** Start **

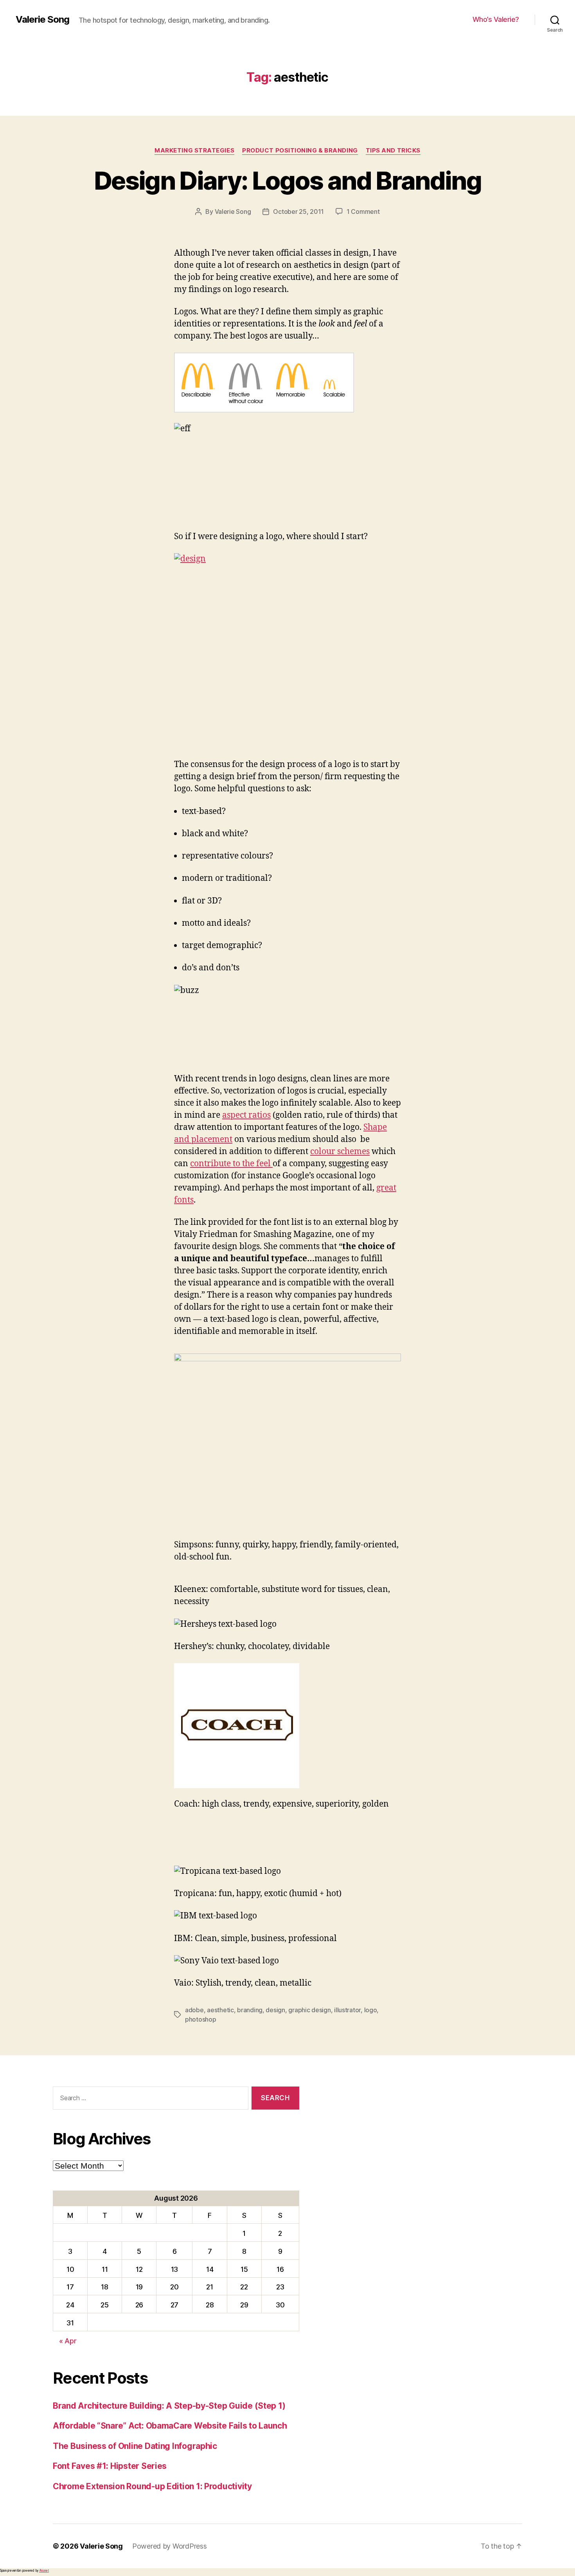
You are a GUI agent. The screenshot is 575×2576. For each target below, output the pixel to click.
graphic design (309, 2010)
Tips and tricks (393, 150)
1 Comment (363, 211)
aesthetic (220, 2010)
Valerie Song (42, 19)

** End **

DO THIS: Pull out every line of the items above that contains the word "target", with case counting.

FINAL RESULT:
You are a GUI agent. The screenshot is 575×2576. For each target below, output the pixel to click.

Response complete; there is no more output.